The NMCCA changes its tune on the improper exclusion of members based on rank by the Commander, Naval Air Force Atlantic
In United States v. Ward, No. 15-0059/NA (CAAFlog case page), CAAF is considering is the following issue:
The convening authority issued an instruction that limited court-martial member nominations to personnel only in the pay grades between E-7 and O-5. The lower court found this systematic exclusion of personnel to be error, but harmless. Should this court set aside appellant’s convictions based on the rationale of United States v. Kirkland due to the unresolved appearance of unfairness?
In its opinion in Ward, issued on July 31, 2104 (available here), the NMCCA found that members were excluded on the basis of rank (an improper basis for exclusion), but the court conducted a detailed analysis and concluded that the exclusion was harmless. The court reached the same conclusion (employing the same analysis) in United States v. Lesley, No. 201400271 (N-M. Ct. Crim. App. Feb. 26, 2015) (link to slip op.).
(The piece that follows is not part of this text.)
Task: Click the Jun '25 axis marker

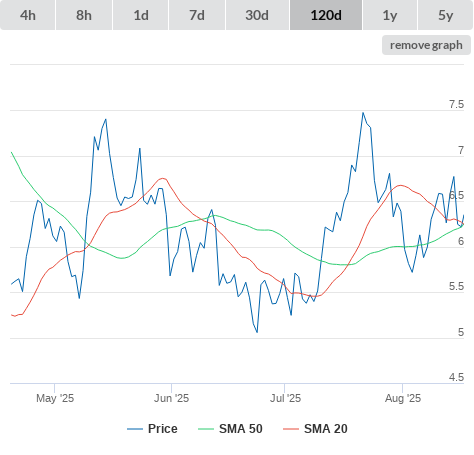Action: tap(171, 398)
Yet in an opinion issued yesterday, the CCA reverses a conviction for aggravated sexual assault after concluding that the Government failed to meet its burden to prove that the exact same error, cause by the same member selection policy, was harmless:
We find the appellant has established that the instruction improperly excluded potential members from the selection process on the basis of rank. Thus we turn to the Government to determine if it has met its burden to show lack of harm——and find it has not. The Government has provided no evidence upon which this court can conclude the CA properly considered the Article 25, UCMJ, factors in selecting the members for the court-martial, or that he knew he was free to select members not on the list provided by his staff judge advocate (SJA).
In its answer, the Government notes that the COMNAVAIRLANT instruction specifically lists the requirements of Article 25d(2), UCMJ. While that is certainly a good thing, it sheds no light on what advice the SJA provided the CA, or on the selection process followed by the CA himself. We therefore find the Government has failed to meet its burden of showing the improper exclusion of potential members did not materially prejudice the appellant.
United States v. Thompson, No. 201400072, slip op. at 9 (N-M. Ct. Crim. App. Apr. 21, 2015) (link to slip op.) (citations omitted).
I think this a mighty curious result, particularly since the Government counsel for Thompson was also counsel for the Government in Ward and Lesley (so he certainly knew how to win this issue), and the three-judge panel that decided Thompson was composed of the same three appellate military judges who decided Ward, two of whom also participated in the decision in Lesley.
However, I can’t help but I note that the CCA’s opinion in Thompson was issued precisely five weeks after CAAF heard oral argument in Ward.